La mesure a pris effet hier, lundi 16 septembre 2024 pour une durée de six mois. Le contrôle était déjà en vigueur à l’est et au sud de l’Allemagne, c’est-à-dire depuis la Pologne, la République tchèque, la Suisse ou encore l’Autriche. Le voici désormais étendu à l’ouest, depuis la France, le Luxembourg, la Belgique, le Danemark ou encore les Pays-Bas, sur 3 900 kilomètres de frontières. “Nous continuons d’appliquer notre ligne dure contre l’immigration irrégulière”, avait alors déclaré la ministre de l’Intérieur Nancy Faeser. 

Scholz veut reprendre en main la question migratoire 

Le gouvernement Scholz justifie cette décision “exceptionnelle” de “nécessaire” pour “protéger la sécurité intérieure contre les menaces du terrorisme islamistes et de la criminalité transfrontalière”. A cela s’ajoute sa décision de supprimer les aides aux demandeurs d’asile entrés en Allemagne en provenance d’un autre pays de l’Union Européenne (UE).  

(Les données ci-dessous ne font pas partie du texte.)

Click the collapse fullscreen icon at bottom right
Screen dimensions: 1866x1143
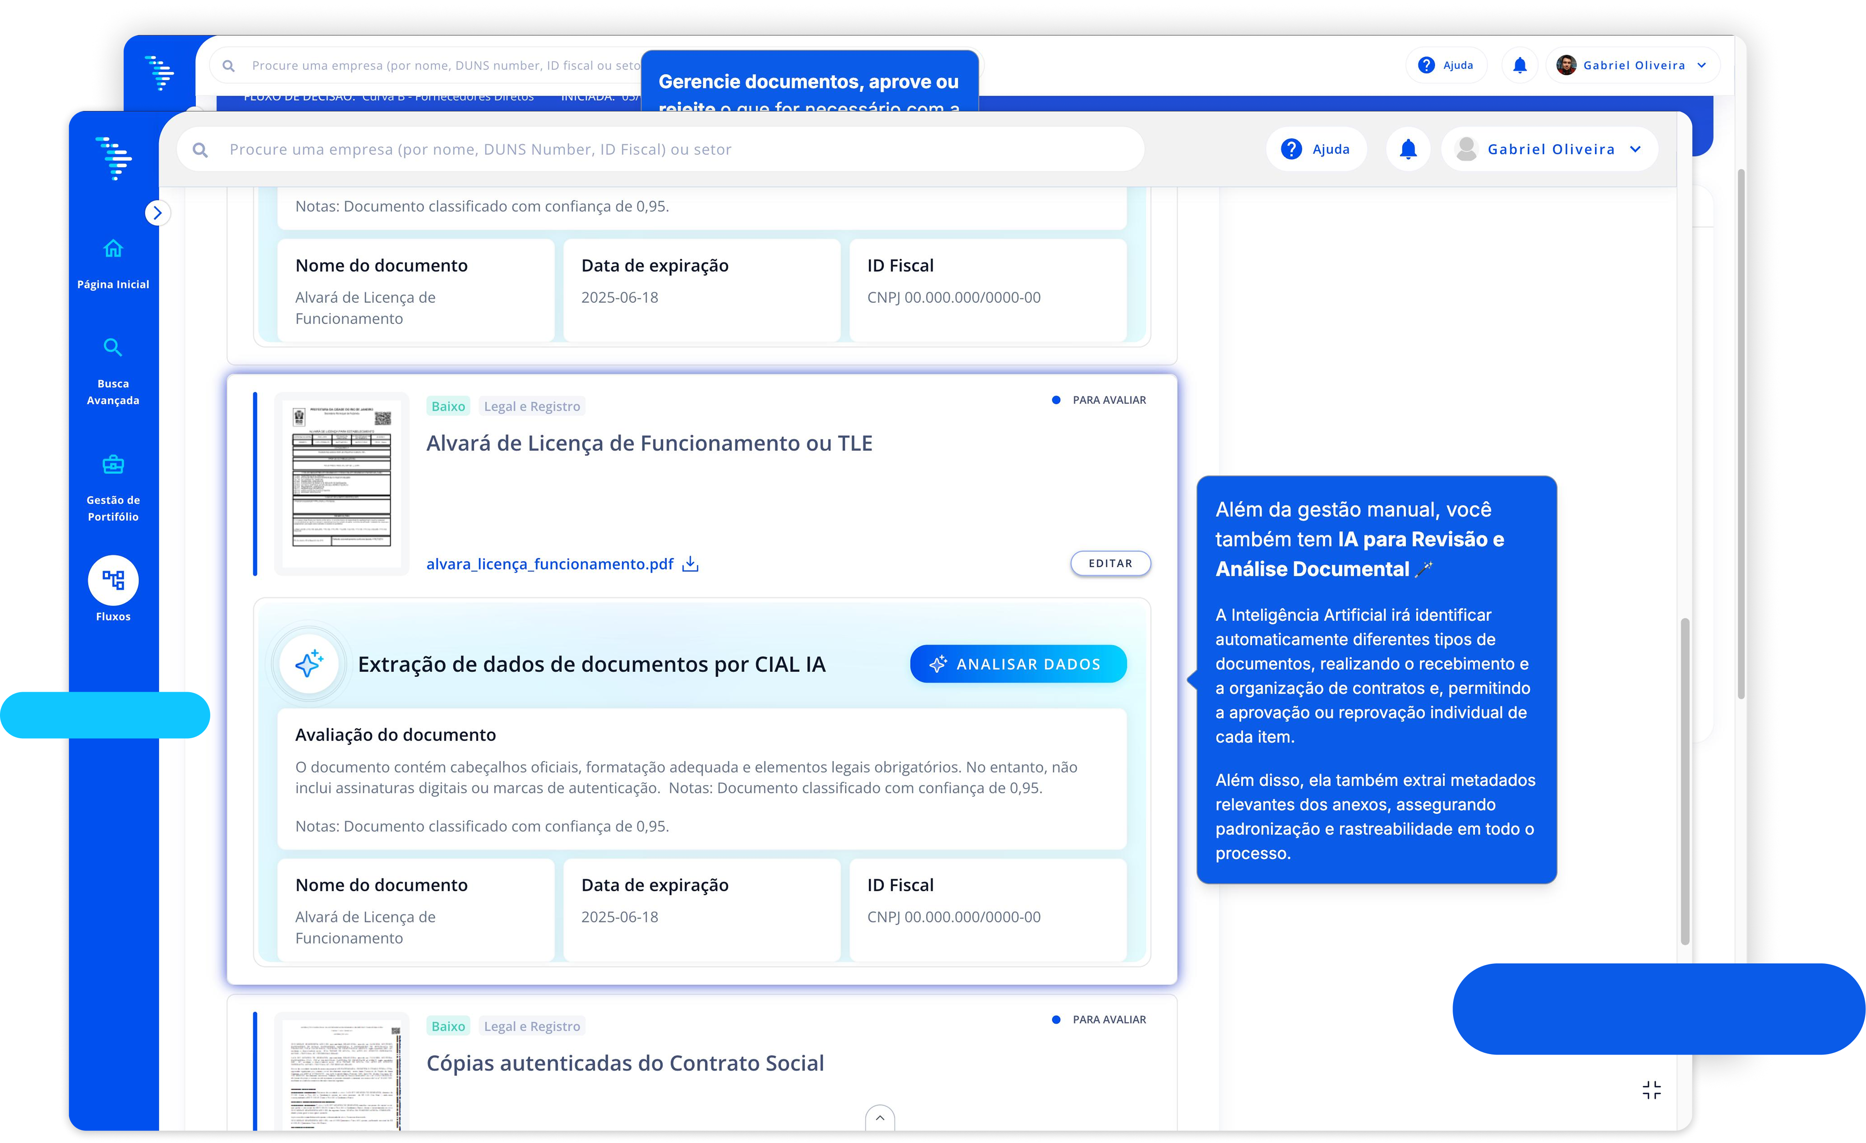1652,1090
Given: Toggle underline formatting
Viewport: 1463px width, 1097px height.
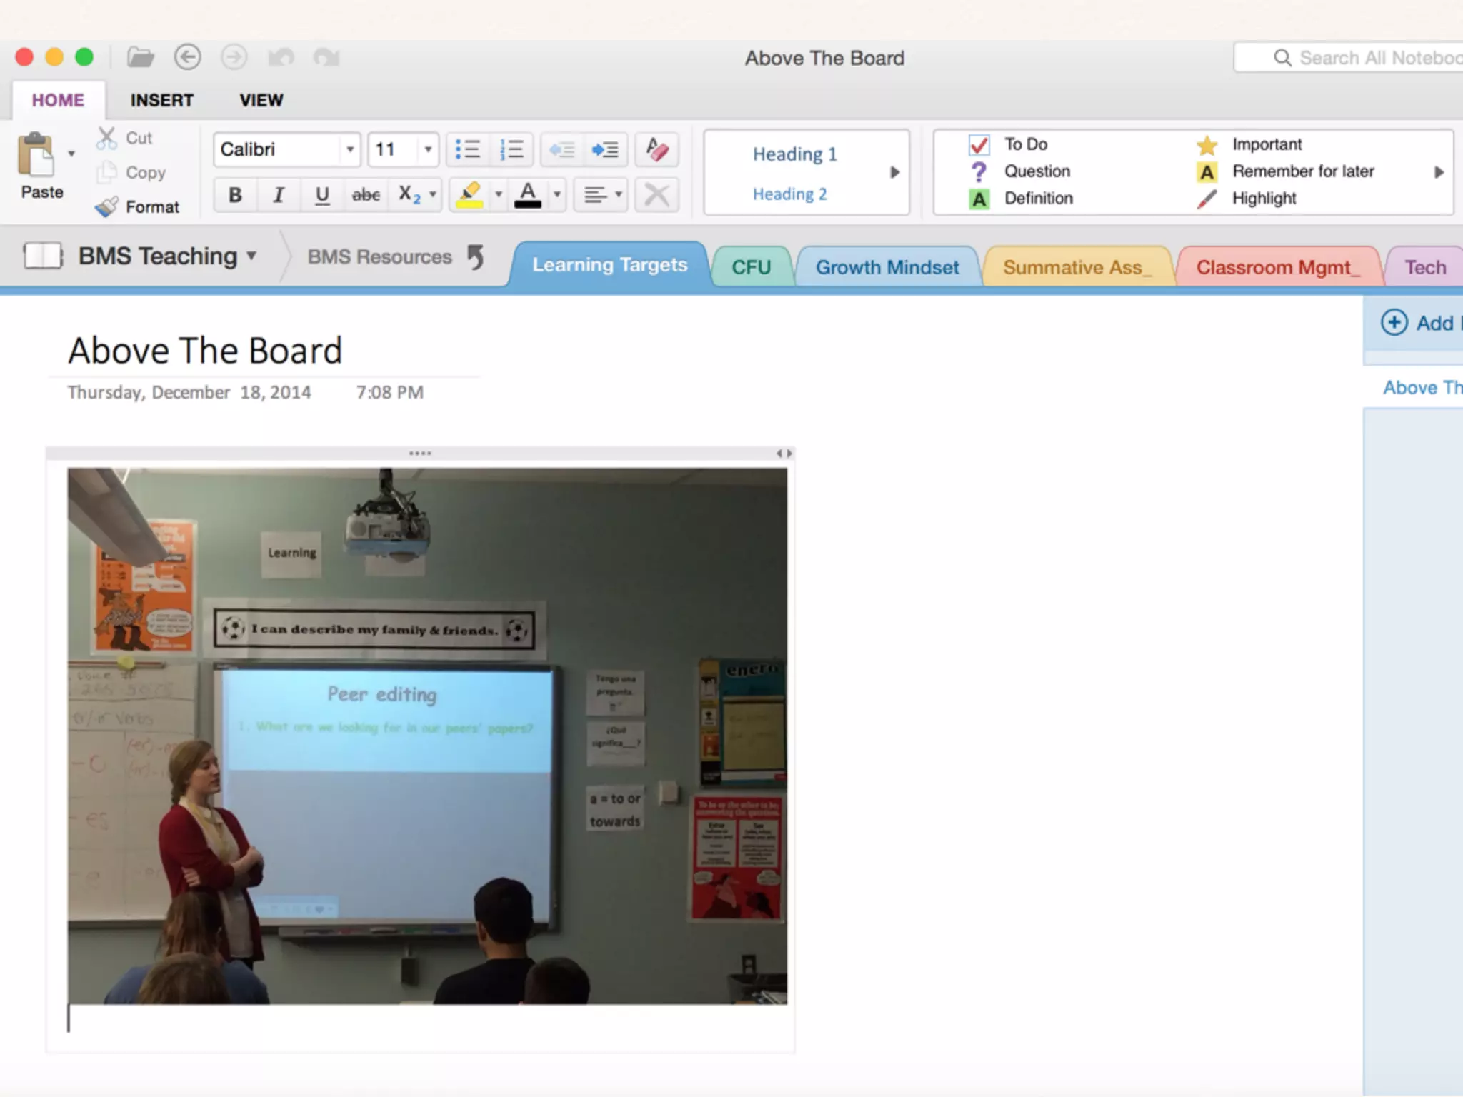Looking at the screenshot, I should (x=322, y=194).
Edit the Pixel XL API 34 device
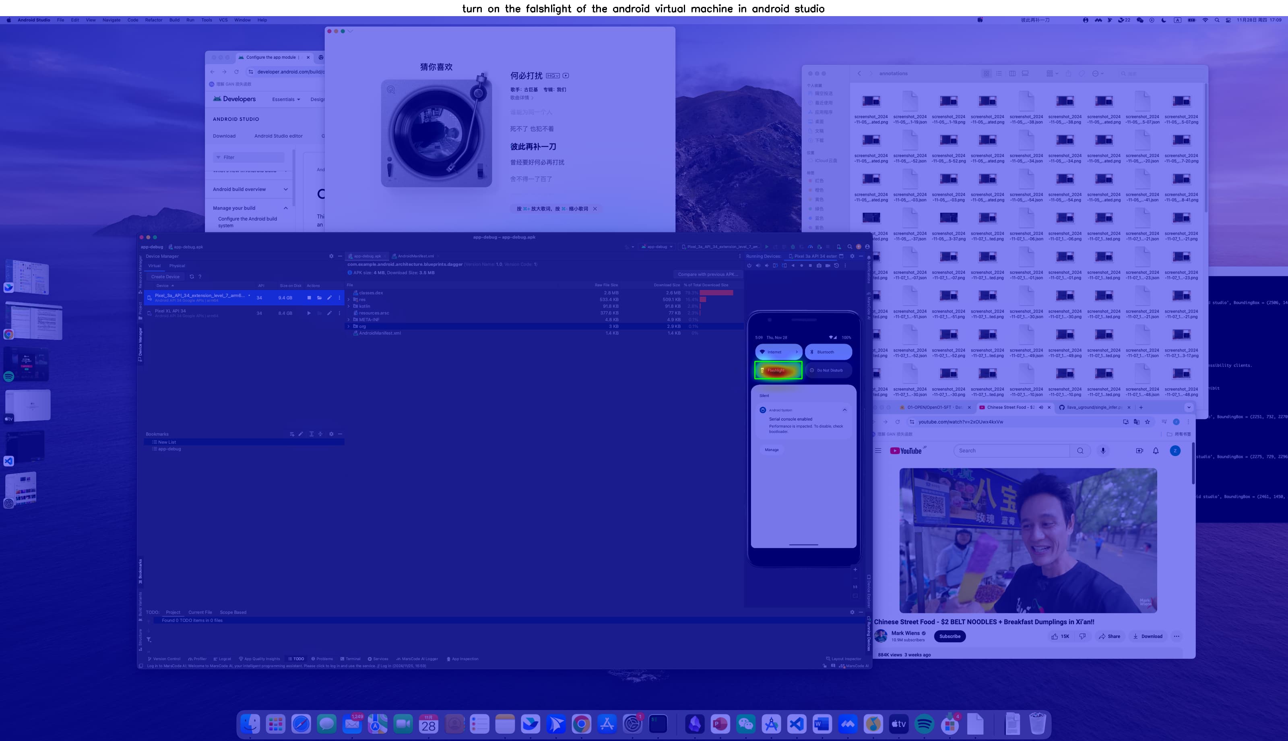The height and width of the screenshot is (741, 1288). coord(329,313)
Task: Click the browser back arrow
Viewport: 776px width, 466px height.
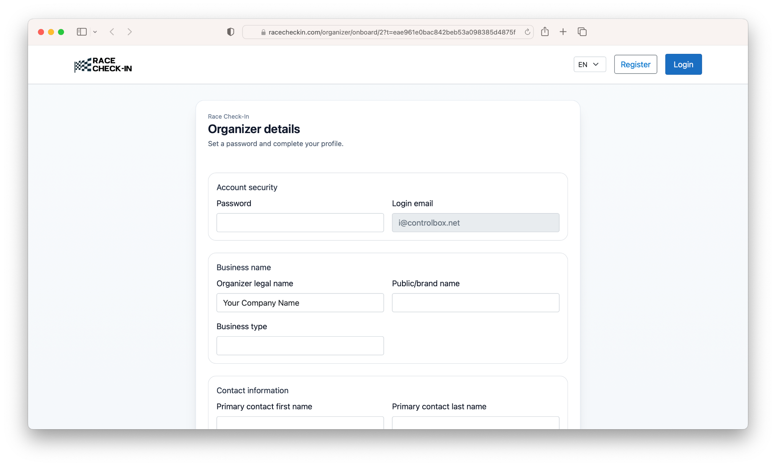Action: (x=112, y=32)
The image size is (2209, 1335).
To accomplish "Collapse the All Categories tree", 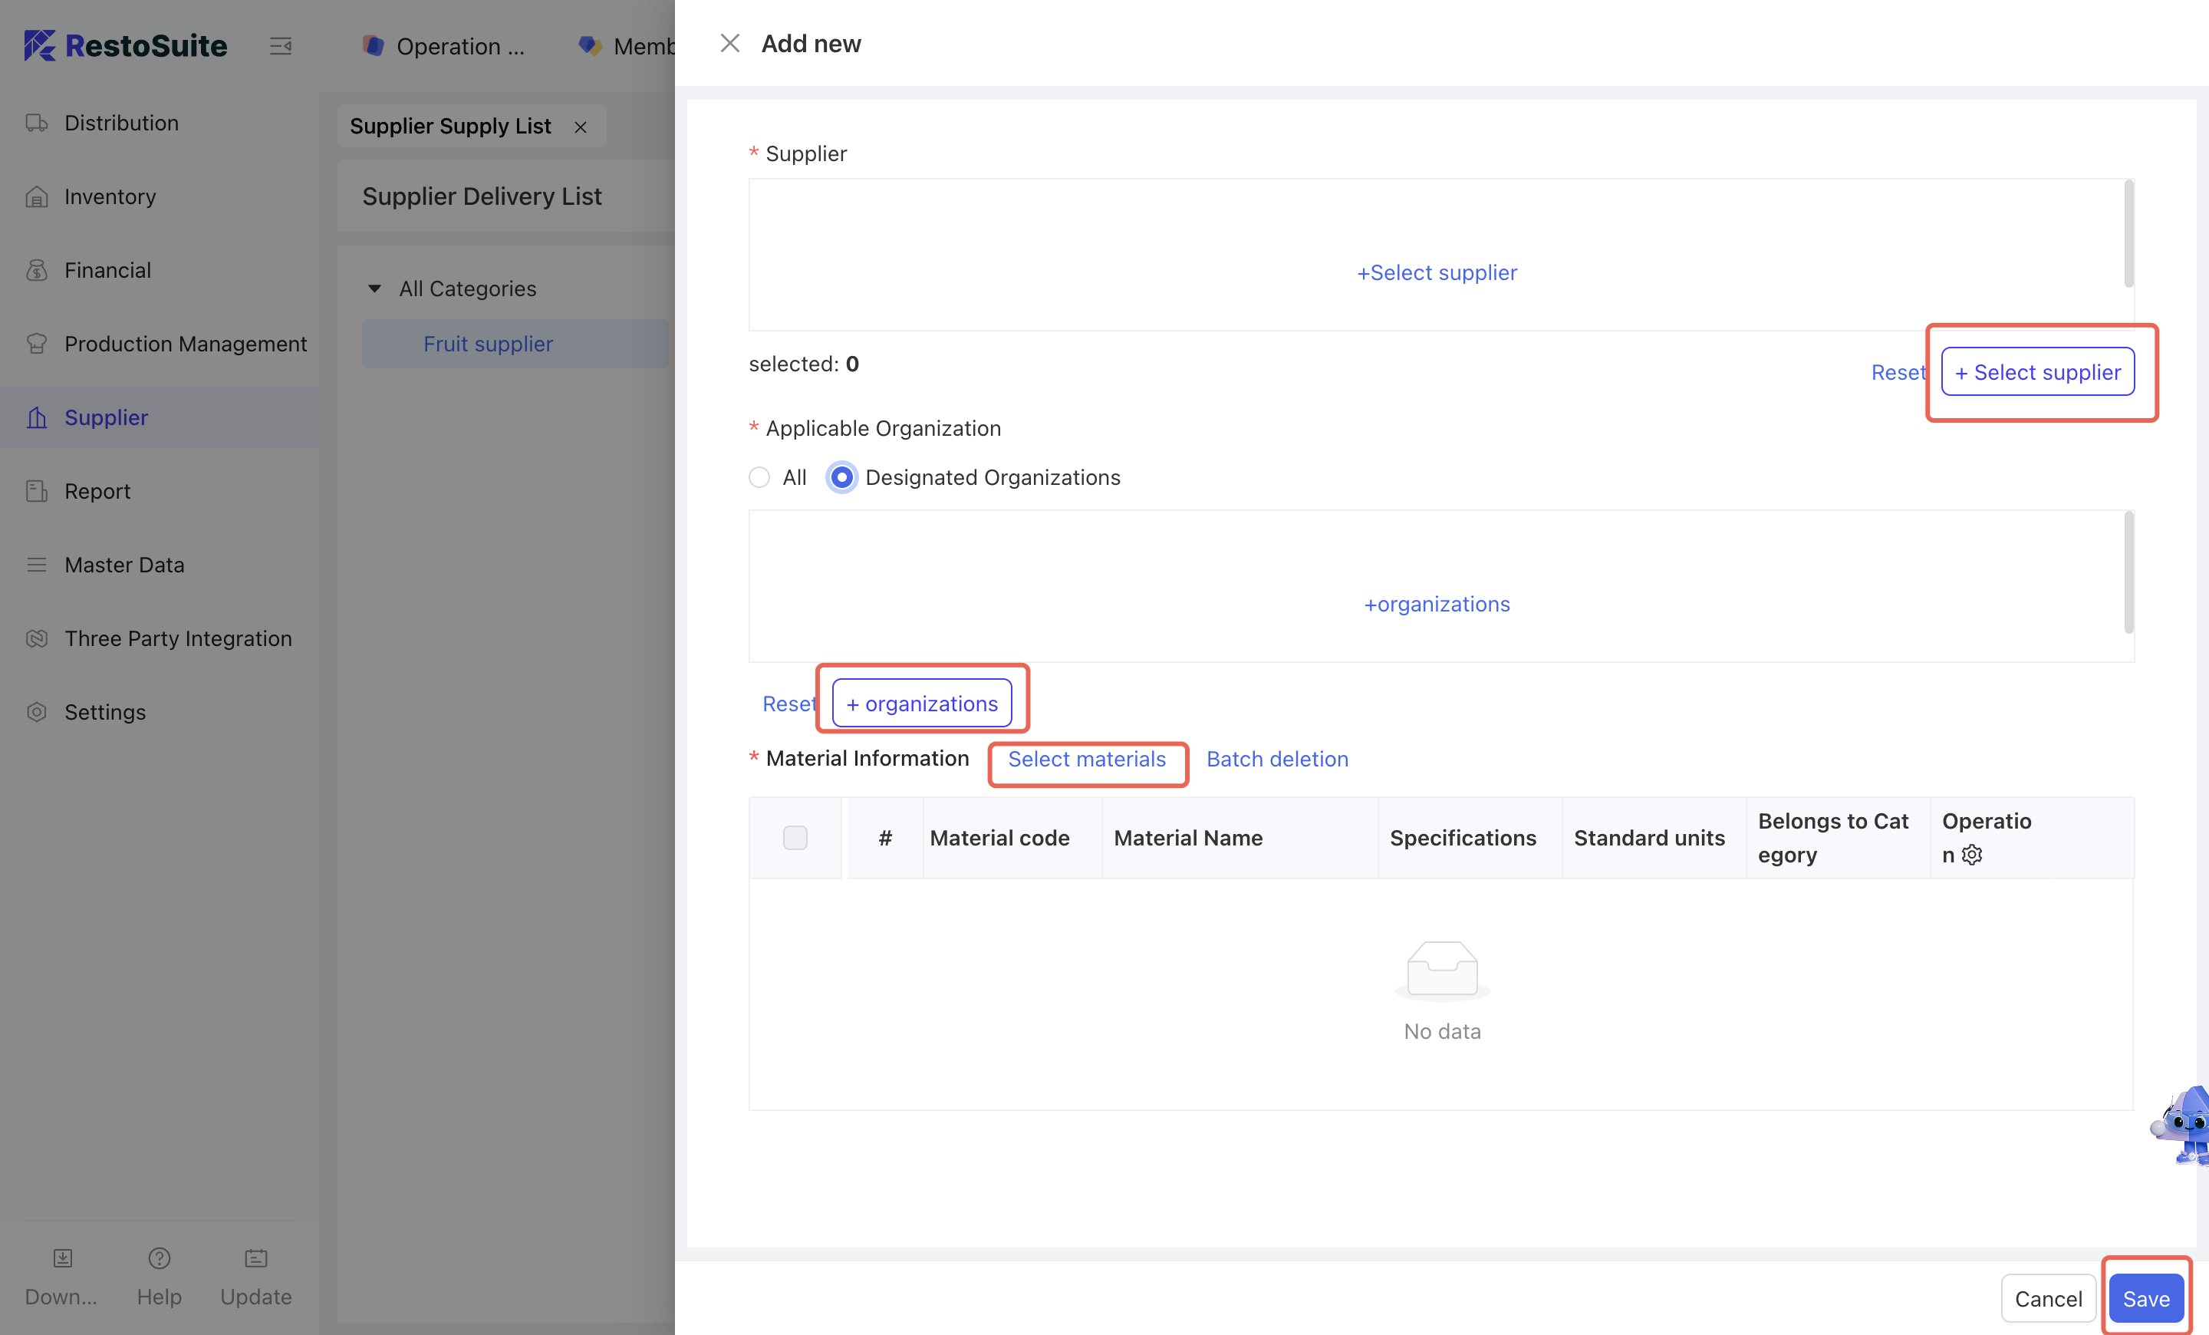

Ces mesures font écho à l'attentat au couteau à Solingen qui a eu lieu le 23 août 2024, lors du "festival de la Diversité" organisé dans le cadre des festivités célébrant le 650e anniversaire de cette ville allemande. Cet événement a recentré la question migratoire au cœur des priorités du gouvernement d’Olaf Scholz, qui cherche à récupérer le débat et prendre l’initiative en pleine campagne électorale dominée par ses adversaires, à leur tête l’AfD et la droite conservatrice de la CDU (Union chrétienne-démocrate). 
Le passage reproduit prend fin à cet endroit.